:: Data for review
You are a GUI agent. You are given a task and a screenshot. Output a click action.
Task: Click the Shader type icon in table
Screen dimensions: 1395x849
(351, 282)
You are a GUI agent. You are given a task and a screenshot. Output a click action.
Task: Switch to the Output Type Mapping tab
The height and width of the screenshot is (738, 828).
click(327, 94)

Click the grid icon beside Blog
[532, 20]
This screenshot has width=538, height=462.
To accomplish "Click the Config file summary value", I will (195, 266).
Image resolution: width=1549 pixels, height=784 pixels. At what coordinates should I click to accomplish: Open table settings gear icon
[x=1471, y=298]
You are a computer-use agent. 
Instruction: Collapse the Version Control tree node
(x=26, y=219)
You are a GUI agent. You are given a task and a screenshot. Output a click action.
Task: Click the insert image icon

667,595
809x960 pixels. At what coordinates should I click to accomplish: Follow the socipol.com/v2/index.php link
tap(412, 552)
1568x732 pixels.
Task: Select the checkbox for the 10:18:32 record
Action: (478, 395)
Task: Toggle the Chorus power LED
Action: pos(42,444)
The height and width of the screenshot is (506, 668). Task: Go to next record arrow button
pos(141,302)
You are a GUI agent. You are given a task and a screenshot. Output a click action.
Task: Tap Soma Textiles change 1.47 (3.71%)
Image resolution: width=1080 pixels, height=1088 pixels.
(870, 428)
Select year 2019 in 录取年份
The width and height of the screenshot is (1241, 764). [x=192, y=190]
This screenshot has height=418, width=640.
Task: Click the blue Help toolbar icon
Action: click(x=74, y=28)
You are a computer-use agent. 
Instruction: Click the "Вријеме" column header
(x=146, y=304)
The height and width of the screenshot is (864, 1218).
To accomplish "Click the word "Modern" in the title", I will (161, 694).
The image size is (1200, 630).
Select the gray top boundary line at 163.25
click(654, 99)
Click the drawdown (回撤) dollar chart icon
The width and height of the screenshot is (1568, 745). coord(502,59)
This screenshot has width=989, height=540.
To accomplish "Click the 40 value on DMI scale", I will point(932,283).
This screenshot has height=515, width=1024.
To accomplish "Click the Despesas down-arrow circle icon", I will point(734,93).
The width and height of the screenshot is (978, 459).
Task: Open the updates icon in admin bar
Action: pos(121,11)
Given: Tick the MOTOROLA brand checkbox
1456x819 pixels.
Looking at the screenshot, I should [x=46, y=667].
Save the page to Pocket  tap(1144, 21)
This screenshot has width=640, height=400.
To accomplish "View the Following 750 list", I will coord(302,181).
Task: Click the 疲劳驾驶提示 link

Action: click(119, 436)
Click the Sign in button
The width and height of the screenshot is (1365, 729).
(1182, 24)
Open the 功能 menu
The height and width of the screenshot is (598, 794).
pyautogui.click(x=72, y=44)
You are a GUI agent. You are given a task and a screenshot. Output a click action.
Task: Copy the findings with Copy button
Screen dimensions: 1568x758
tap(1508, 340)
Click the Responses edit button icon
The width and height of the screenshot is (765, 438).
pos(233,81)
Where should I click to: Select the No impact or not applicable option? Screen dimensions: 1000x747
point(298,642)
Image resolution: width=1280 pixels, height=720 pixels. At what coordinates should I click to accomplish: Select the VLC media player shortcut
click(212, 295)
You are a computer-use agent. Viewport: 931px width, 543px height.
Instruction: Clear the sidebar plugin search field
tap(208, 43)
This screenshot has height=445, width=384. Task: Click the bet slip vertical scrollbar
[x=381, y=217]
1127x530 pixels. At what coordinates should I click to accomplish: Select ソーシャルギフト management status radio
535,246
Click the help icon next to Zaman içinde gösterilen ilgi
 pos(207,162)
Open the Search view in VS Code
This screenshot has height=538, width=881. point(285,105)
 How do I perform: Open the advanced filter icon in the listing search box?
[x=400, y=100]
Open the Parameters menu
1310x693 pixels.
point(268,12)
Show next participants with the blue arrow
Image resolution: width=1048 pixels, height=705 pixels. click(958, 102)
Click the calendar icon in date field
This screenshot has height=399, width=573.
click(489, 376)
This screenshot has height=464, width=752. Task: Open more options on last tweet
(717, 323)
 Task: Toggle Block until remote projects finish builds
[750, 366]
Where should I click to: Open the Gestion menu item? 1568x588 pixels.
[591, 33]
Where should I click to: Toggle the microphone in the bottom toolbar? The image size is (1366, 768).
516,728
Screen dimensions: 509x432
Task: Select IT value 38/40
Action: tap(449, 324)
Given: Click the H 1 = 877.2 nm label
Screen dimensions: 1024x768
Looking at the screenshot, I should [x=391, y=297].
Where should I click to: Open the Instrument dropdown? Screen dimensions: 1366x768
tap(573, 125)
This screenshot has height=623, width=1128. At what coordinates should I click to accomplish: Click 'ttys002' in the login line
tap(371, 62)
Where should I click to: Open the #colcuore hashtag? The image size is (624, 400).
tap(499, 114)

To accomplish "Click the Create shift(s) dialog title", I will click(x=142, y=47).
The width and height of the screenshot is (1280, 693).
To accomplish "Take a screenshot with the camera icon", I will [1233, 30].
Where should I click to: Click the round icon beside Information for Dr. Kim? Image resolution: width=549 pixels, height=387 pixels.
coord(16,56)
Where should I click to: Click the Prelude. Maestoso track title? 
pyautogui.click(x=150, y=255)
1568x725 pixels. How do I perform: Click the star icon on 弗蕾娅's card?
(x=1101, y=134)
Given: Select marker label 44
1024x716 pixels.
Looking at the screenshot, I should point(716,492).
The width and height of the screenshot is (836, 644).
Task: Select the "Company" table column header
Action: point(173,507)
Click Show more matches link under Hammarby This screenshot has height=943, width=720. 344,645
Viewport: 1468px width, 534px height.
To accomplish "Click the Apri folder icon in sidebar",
::::
Which lines in the listing above hold the word "label"? Show each of them.

Task output:
Given: Click the H 1 = 877.2 nm label
Given: Select marker label 44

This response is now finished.